先日私が通う中央大学の茗荷谷キャンパスに爆破予告がありました。予告された日が期末試験期間と重なっており、当日は構内が立ち入り禁止となり、期末試験も延期されました。想定外の予定変更に試験勉強のペースや予定を乱され、憤慨する学生も多くいます。

近年、大学など教育機関に対する爆破予告が相次いでいます。今年の3月には明星大学に爆破予告のメールが届き、入学式が中止となりました。4000人の学生や関係者に影響しました。入学式という一生に一度のイベントが中止になった新入生を思うと心が痛みます。首都圏だけでも2020年には早稲田大学が、22年には東京都立大学がそれぞれ爆破予告を受けていて、授業を中止するなどの措置を余儀なくされました。

大学に対する爆破予告のなかで実際に爆発が起きた例は、調べたところ見当たりません。学生の中には、予告を無視してでも通常業務を継続すべきだと考える人もいます。ただ、1974年の三菱重工爆破事件では、事前に予告がなされていたのにもかかわらず、いたずらと判断され、多くの死傷者を出しました。大学側としては無視するわけにはいかず、休講や校内立ち入り禁止など万が一を考慮した措置をとらざるを得ません。言うまでもなく、こうした行為は大学などの業務を妨害する悪質な犯罪です。

それでは、一体どのような人物が爆破予告をしているのでしょうか。23年1月に東京音楽大学などに対し爆破を予告するファックスを送ったとして逮捕・起訴された佐藤直被告に対して、先月懲役3年の実刑判決が言い渡されました。公判の中で被告は、ネット上の掲示板を拠点として特定の弁護士などへ嫌がらせを重ねた動機について、「恒心教」と称する集団を社会に広めたかったからと供述しています。この集団は、度々ネット上で特定の個人への嫌がらせや大学などへの爆破予告を行っています。

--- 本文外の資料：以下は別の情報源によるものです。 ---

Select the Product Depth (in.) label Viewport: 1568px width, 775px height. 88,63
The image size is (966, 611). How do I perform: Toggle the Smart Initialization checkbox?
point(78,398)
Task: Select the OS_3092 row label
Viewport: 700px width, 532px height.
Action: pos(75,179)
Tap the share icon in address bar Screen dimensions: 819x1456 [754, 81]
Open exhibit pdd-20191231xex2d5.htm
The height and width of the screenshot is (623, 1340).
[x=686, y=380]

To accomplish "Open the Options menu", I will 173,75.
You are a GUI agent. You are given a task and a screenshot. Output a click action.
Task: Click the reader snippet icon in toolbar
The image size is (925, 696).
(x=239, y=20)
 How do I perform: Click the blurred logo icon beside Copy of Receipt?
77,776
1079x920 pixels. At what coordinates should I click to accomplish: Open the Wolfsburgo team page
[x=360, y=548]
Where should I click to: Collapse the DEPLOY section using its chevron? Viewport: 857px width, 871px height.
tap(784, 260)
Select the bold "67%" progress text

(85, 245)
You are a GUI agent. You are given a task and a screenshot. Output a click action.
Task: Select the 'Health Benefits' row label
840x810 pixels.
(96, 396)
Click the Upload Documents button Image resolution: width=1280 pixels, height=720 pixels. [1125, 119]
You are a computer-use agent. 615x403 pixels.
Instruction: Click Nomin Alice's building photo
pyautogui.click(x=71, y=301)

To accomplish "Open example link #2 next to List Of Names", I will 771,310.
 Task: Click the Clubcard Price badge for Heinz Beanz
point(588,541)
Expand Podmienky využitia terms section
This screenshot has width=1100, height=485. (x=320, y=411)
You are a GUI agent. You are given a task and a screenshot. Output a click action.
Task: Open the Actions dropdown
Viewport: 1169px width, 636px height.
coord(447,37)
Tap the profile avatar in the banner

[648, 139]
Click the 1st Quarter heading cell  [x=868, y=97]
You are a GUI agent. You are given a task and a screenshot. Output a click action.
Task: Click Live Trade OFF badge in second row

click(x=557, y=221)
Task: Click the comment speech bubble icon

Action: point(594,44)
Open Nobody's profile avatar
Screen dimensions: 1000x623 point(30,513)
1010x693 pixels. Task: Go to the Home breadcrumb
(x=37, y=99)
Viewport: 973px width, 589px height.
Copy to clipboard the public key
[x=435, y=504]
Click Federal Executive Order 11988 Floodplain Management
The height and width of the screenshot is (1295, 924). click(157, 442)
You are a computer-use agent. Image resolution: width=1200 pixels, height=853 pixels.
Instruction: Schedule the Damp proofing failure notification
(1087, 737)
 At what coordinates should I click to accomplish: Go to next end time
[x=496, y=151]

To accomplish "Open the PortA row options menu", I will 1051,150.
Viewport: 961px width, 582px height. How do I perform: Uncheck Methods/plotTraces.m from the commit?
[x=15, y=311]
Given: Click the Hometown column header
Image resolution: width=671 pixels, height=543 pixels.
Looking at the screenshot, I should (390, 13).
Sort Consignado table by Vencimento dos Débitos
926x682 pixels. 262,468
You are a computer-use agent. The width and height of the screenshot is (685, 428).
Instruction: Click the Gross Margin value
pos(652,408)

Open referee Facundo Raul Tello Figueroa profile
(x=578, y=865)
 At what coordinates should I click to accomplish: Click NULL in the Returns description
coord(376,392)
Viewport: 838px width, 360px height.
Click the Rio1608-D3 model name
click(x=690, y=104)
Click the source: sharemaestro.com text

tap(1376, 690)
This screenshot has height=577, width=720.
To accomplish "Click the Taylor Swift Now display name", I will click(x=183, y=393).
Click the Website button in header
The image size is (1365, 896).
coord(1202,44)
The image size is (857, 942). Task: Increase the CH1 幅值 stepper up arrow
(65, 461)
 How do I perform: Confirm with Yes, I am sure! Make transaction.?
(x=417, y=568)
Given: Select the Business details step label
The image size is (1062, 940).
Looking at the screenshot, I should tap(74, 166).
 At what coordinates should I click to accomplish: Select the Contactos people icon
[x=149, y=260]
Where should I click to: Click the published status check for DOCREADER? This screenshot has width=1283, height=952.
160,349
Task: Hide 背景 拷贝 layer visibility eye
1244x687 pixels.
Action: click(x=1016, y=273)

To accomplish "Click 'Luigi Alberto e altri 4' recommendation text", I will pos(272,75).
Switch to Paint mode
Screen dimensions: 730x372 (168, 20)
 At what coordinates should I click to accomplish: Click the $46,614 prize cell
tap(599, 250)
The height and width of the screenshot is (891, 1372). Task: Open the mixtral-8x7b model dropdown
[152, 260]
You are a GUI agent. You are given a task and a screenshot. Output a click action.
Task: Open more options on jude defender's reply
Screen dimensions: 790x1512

朝日新聞によると、被告が嫌がらせを行ったという投稿をしたところ他のユーザーから称賛の書き込みがあり、歯止めがきかなくなったといいます。ネット上で目立つ行為をすればするほど、犯罪であるかにかかわらず注目を浴びることができます。近年の迷惑系ユーチューバーにつながるものもあるかもしれません。

しかし、同被告が執行猶予なしの実刑判決を受けたように爆破予告が犯罪行為である以上、手痛い代償を払うことになります。SNSやメールで手軽に爆破予告を行える時代ですが、その行為に伴う責任の重さは今も昔も変わりません。